▸ **Task brief**
Copy the records below word for word, from the line with "Where should I click to: Toggle" up to and including the line with "Action: pos(558,936)".

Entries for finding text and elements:
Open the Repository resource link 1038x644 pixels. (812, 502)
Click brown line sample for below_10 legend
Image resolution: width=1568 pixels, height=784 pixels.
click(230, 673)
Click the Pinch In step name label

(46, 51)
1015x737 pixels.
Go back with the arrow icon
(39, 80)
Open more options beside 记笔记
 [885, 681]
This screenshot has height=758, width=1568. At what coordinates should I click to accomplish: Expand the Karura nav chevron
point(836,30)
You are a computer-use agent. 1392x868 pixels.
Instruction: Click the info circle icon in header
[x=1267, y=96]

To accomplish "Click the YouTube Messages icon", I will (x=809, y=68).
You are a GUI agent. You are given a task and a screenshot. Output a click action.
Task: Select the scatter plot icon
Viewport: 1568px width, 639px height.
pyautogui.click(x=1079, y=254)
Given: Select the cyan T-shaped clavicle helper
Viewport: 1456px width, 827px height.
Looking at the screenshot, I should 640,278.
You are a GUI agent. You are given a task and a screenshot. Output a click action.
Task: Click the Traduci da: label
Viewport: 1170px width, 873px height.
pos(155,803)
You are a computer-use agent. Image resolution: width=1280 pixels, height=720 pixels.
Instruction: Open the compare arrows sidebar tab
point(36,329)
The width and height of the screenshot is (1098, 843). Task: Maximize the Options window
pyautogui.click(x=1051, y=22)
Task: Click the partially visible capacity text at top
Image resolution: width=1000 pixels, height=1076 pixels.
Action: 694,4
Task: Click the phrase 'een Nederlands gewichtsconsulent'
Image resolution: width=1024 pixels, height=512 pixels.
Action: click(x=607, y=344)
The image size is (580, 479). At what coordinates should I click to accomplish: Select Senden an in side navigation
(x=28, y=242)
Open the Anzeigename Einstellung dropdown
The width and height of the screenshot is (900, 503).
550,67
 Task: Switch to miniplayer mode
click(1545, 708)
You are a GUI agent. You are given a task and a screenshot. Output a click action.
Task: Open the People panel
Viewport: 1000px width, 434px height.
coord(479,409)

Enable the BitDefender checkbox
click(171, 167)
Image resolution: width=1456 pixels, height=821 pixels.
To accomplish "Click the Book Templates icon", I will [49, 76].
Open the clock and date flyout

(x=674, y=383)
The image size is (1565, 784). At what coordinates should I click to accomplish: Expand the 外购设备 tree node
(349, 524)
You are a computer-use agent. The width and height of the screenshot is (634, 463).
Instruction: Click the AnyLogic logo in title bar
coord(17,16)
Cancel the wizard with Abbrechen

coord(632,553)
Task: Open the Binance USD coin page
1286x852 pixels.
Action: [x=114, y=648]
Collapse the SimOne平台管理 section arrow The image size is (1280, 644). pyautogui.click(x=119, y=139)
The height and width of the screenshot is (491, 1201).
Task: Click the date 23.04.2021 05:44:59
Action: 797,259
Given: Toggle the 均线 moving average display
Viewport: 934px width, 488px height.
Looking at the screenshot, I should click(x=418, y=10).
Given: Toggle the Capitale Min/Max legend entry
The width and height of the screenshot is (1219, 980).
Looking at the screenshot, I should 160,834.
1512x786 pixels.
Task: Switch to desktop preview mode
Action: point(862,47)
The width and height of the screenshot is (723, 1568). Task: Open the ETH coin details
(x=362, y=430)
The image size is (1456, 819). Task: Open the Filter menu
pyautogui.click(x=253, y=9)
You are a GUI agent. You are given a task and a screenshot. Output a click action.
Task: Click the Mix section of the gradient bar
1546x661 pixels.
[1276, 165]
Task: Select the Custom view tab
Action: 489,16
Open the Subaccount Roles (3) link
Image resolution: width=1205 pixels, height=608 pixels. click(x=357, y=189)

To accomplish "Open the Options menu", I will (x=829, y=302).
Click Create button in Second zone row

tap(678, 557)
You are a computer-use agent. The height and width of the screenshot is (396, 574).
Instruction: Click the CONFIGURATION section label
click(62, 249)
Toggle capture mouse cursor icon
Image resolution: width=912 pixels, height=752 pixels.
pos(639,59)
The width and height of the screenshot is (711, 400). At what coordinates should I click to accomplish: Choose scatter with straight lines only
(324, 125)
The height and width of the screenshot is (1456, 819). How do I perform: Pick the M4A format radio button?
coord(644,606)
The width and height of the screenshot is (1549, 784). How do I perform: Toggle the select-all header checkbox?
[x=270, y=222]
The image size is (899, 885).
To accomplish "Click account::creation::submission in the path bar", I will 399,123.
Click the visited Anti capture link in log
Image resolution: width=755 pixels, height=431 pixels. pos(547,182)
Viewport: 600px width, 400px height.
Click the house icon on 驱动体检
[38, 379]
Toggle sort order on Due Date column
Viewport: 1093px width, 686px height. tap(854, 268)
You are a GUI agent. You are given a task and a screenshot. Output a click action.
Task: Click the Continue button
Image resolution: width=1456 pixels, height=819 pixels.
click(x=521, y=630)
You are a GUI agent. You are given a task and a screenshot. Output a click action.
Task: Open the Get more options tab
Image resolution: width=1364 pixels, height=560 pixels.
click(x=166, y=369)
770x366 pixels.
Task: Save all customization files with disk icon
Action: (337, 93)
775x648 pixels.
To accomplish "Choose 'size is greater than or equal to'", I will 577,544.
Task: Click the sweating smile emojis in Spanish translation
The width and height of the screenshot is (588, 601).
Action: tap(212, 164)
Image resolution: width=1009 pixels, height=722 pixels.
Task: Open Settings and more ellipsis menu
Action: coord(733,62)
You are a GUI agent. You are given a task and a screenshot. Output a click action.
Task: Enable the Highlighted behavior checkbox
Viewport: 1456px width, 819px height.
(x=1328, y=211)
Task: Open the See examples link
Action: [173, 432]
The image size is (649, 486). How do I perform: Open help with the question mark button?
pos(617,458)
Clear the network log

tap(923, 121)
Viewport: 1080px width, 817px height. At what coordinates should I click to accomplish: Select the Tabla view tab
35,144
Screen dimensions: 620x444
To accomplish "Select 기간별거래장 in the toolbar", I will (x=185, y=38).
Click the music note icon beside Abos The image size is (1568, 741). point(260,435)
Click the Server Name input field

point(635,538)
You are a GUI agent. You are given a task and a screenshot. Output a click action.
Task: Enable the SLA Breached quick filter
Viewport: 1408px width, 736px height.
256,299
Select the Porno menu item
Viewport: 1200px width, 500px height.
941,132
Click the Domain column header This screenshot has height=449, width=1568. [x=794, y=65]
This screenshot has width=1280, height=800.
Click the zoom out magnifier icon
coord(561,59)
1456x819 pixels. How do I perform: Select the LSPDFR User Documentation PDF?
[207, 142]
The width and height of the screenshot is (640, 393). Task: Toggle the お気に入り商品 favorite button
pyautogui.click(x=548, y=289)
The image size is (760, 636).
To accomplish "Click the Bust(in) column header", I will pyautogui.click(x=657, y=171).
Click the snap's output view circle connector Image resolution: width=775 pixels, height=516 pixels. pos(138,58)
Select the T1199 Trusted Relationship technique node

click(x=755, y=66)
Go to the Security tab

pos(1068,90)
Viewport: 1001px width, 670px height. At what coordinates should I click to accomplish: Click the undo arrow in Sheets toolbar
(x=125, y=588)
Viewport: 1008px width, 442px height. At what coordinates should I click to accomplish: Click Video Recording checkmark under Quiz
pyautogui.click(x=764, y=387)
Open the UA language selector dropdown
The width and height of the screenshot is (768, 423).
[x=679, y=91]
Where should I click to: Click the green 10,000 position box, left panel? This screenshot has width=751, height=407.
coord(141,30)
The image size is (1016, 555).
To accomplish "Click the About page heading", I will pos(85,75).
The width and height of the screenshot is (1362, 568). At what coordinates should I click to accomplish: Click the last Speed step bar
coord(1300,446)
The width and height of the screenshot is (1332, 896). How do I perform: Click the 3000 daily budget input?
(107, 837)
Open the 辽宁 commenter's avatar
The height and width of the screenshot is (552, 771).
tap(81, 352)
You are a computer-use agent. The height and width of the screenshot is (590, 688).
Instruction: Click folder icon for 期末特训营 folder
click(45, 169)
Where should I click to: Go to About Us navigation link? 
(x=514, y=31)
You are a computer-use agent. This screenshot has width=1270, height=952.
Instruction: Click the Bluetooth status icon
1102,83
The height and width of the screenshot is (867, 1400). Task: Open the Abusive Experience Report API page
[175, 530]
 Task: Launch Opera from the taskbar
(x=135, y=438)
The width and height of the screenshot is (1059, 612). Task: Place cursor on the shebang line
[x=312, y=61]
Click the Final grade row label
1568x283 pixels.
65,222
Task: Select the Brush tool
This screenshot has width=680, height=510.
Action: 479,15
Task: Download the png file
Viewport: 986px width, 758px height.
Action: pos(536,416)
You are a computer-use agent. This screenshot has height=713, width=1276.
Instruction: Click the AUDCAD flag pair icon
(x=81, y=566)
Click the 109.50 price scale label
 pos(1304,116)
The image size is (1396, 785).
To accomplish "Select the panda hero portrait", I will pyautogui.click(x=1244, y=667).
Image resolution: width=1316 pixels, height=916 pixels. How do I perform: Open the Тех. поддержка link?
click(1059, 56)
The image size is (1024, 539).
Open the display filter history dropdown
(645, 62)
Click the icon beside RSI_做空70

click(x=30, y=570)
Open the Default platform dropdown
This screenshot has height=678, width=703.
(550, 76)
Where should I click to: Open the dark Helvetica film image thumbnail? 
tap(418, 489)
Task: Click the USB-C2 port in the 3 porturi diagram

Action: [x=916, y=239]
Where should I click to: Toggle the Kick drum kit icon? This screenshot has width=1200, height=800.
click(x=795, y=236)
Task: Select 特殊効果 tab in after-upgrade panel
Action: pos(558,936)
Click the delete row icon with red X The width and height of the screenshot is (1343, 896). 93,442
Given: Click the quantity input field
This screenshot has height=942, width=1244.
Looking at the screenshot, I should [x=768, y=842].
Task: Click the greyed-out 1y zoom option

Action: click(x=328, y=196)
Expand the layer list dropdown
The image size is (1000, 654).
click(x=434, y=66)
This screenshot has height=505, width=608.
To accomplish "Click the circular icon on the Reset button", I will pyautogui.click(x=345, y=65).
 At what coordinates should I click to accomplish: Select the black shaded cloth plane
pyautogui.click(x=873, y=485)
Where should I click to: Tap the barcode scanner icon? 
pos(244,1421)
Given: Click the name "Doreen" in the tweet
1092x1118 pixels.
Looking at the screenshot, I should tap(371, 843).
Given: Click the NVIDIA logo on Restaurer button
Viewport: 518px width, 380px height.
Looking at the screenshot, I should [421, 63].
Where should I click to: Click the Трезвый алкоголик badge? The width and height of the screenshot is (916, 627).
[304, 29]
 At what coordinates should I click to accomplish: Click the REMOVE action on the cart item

▸ **Exercise solution**
Where should I click to: Toggle the Kick drum kit icon? This screenshot has width=1200, height=800.
click(x=795, y=236)
Task: Select 特殊効果 tab in after-upgrade panel
Action: pos(558,936)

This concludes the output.